WORK TO BE COMPLETED ▸
Copy the lines of the records below without any changes, starting at the line with "Where should I click to: Open 请求历史" and ending at the line with "tap(153, 203)", both included.

Records from a pointing dataset ▸
-- Begin --

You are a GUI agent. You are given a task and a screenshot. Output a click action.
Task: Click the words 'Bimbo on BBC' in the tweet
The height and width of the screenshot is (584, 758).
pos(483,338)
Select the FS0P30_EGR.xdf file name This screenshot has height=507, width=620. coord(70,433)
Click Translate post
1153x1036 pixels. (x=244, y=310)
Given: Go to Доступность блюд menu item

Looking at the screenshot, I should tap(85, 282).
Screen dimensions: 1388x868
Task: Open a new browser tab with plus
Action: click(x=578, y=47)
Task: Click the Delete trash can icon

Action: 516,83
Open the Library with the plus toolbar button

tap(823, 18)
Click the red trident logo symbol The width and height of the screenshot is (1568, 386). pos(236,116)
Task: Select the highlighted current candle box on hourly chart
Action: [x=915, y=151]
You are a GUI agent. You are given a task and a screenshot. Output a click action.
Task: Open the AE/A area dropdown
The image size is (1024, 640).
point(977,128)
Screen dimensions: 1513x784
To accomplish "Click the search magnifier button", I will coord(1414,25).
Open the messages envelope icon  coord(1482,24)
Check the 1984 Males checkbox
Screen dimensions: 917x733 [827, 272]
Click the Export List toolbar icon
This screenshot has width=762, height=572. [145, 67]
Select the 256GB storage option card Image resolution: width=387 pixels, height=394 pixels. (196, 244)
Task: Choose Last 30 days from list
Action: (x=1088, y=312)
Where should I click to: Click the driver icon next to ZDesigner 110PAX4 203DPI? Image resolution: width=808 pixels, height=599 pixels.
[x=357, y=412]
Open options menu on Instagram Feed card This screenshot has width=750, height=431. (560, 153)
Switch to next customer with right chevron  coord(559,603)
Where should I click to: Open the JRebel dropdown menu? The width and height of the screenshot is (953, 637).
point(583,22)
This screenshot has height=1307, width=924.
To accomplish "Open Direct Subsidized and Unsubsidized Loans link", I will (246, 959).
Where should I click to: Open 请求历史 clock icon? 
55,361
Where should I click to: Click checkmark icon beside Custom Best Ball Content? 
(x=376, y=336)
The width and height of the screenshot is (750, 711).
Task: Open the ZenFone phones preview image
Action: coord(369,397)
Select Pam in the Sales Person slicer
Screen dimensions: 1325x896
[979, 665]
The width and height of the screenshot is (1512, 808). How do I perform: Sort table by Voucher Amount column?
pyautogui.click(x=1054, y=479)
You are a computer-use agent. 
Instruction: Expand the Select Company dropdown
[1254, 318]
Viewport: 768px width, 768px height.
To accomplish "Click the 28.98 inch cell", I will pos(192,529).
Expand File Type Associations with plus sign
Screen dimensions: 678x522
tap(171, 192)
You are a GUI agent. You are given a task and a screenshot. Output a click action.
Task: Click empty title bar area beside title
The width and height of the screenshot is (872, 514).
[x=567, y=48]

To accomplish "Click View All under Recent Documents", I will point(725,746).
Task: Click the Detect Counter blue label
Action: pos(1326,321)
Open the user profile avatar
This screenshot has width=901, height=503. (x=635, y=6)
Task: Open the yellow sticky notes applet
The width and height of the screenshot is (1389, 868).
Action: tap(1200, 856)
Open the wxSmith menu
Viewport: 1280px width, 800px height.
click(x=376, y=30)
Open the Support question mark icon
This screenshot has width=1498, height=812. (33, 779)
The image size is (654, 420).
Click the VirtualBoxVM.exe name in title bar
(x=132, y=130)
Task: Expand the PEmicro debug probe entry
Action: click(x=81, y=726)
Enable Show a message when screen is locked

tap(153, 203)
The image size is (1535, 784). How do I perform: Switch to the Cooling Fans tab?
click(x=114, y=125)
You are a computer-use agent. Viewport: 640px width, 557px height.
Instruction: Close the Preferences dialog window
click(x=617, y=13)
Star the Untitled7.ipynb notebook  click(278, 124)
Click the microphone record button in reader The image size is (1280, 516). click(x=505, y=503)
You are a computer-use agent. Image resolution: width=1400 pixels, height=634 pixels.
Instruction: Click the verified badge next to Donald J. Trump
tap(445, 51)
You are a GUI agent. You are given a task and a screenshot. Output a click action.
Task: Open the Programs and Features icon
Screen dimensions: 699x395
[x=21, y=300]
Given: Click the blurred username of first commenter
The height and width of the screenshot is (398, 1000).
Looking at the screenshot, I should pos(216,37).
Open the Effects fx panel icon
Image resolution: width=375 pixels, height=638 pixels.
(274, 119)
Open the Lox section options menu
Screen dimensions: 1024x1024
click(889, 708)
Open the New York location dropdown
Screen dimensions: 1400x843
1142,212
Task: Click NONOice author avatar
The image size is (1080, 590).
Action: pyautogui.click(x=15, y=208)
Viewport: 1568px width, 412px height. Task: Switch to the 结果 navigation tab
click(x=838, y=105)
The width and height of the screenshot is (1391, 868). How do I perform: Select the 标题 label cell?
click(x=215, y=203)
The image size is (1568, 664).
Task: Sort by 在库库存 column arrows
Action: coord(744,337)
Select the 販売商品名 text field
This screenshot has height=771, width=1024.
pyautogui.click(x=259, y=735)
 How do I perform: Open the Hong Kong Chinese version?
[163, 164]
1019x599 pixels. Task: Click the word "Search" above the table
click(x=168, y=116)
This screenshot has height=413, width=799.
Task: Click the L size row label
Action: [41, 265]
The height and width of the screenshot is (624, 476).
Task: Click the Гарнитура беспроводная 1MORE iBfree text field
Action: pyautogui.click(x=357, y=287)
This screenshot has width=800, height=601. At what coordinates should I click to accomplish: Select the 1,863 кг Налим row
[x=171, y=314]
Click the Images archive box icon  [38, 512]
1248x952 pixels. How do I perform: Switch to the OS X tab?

-- End --

RESPONSE TO THE EXERCISE ▸
Where should I click to: Open 请求历史 clock icon? 
55,361
Where should I click to: Click checkmark icon beside Custom Best Ball Content? 
(x=376, y=336)
The width and height of the screenshot is (750, 711).
Task: Open the ZenFone phones preview image
Action: coord(369,397)
Select Pam in the Sales Person slicer
Screen dimensions: 1325x896
[979, 665]
The width and height of the screenshot is (1512, 808). How do I perform: Sort table by Voucher Amount column?
pyautogui.click(x=1054, y=479)
You are a computer-use agent. 
Instruction: Expand the Select Company dropdown
[1254, 318]
Viewport: 768px width, 768px height.
To accomplish "Click the 28.98 inch cell", I will pos(192,529).
Expand File Type Associations with plus sign
Screen dimensions: 678x522
tap(171, 192)
You are a GUI agent. You are given a task and a screenshot. Output a click action.
Task: Click empty title bar area beside title
The width and height of the screenshot is (872, 514).
[x=567, y=48]

To accomplish "Click View All under Recent Documents", I will point(725,746).
Task: Click the Detect Counter blue label
Action: pos(1326,321)
Open the user profile avatar
This screenshot has width=901, height=503. (x=635, y=6)
Task: Open the yellow sticky notes applet
The width and height of the screenshot is (1389, 868).
Action: tap(1200, 856)
Open the wxSmith menu
Viewport: 1280px width, 800px height.
click(x=376, y=30)
Open the Support question mark icon
This screenshot has width=1498, height=812. (33, 779)
The image size is (654, 420).
Click the VirtualBoxVM.exe name in title bar
(x=132, y=130)
Task: Expand the PEmicro debug probe entry
Action: click(x=81, y=726)
Enable Show a message when screen is locked

tap(153, 203)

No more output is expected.